Protective eyewear has been used for years in various sports, including high speed sports such as motorcycle racing, skiing and skydiving, and contact sports such as basketball, hockey and football. More recently, similar eyewear has been used in other sports such as bicycling and running, as well as various leisure activities such as sailing and hiking. In all of these and many other activities, the participant will naturally perspire in an effort by the body to cool itself through evaporation as a result of heat internally generated from accelerated calorie burning. Most parts of the body perspire, including the facial and forehead region. When the forehead perspires, sweat will drip into the eyes, causing a burning sensation when the perspiration reaches the eyes. When wearing eyewear, perspiration can become trapped between the eye-facing surface of the lenses and the face, causing the participant to experience vision obscurities when the lenses fog up.
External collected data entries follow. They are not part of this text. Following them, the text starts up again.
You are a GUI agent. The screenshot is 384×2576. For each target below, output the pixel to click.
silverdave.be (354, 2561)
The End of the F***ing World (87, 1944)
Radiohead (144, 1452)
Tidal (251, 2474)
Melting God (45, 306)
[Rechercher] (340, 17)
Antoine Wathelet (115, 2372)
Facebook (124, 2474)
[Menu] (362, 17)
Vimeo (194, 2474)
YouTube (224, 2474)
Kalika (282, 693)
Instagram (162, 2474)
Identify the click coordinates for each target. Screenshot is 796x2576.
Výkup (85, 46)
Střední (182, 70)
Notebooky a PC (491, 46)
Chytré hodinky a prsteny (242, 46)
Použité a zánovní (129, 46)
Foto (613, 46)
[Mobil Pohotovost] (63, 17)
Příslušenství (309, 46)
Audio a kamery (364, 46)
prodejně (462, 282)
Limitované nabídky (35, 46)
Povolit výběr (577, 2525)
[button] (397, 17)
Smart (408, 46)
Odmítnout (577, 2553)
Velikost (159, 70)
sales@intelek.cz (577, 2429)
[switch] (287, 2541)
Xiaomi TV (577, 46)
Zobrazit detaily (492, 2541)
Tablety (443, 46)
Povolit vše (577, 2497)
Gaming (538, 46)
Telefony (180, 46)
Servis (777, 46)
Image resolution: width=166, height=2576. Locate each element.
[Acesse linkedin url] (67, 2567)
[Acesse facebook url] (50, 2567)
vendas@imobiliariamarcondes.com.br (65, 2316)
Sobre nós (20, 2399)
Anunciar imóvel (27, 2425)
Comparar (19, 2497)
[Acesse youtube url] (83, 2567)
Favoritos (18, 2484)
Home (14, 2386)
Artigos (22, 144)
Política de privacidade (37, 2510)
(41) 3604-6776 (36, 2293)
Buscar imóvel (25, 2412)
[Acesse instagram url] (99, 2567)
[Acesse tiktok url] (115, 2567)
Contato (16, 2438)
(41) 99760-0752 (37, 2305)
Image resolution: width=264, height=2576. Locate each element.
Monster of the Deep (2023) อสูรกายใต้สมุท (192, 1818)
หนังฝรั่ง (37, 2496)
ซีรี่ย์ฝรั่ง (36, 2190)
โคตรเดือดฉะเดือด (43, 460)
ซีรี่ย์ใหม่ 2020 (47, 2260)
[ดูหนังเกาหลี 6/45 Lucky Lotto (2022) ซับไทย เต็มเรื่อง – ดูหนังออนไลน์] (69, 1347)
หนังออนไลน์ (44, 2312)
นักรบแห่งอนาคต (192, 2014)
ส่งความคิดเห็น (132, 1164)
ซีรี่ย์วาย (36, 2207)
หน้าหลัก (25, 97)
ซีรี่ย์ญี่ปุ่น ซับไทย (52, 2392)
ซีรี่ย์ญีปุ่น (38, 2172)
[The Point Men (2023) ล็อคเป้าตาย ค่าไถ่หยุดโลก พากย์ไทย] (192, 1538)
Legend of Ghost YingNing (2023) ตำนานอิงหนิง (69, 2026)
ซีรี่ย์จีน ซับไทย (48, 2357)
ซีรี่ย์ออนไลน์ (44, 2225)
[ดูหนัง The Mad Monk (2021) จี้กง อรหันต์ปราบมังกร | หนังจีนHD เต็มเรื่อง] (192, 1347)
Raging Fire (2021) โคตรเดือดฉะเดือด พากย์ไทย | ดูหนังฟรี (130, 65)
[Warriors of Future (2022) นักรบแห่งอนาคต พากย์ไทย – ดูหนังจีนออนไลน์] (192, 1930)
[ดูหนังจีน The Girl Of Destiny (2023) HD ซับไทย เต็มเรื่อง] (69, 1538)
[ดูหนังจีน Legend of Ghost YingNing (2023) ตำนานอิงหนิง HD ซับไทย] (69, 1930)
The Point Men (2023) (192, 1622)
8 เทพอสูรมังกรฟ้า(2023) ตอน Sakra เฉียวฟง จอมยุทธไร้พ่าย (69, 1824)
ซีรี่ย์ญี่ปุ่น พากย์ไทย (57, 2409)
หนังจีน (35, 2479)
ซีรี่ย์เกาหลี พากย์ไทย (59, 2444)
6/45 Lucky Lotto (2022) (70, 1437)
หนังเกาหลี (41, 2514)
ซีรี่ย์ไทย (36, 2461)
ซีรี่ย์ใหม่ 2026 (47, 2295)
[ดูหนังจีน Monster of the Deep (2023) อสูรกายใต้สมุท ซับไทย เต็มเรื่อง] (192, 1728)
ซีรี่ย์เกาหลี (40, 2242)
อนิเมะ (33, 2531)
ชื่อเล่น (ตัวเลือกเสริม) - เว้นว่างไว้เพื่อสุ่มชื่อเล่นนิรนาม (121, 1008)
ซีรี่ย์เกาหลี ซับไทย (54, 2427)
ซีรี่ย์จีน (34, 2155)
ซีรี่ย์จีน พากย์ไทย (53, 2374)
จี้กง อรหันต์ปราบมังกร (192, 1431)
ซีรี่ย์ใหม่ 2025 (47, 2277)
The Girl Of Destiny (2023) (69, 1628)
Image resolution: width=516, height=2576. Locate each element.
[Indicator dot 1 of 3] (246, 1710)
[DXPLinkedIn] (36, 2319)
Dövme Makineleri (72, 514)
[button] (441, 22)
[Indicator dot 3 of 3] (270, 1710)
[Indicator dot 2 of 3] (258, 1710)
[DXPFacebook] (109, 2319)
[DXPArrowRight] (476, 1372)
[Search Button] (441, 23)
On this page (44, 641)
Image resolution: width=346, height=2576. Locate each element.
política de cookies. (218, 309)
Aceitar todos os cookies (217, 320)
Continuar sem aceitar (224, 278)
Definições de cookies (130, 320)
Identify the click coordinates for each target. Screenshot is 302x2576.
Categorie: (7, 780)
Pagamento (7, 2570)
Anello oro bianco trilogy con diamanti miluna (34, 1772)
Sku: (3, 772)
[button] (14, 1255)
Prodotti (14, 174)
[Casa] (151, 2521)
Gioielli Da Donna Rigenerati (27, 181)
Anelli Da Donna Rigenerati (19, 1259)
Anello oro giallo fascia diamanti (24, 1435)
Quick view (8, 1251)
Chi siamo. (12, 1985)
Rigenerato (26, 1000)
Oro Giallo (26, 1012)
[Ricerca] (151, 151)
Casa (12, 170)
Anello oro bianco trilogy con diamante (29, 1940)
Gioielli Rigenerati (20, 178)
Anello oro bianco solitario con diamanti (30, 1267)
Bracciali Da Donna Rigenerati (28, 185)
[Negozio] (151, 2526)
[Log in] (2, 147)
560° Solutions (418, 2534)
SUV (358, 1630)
Several attempts at solving this problem have been proposed. As described in U.S. Pat. No. 4,240,718, a bar is attached to the eyewear frame to maintain a distance between the eyewear and the face. While such an arrangement allows an increased amount of evaporation to take place than would traditional eyewear, perspiration still reaches the eyes, causing the above described problems. Another attempted solution involves placement of an absorbent pad between the forehead and the eyewear. Such a system is commercially available as the ROTOSHIELD.TM. from Ektelon, Inc. The ROTOSHIELD.TM. absorbent pad, however, is designed only to absorb perspiration, not to facilitate evaporation, thus having limited effectiveness.
What is clearly needed, therefore, is a system affording eye protection while simultaneously preventing perspiration from interfering with a sports participant's vision.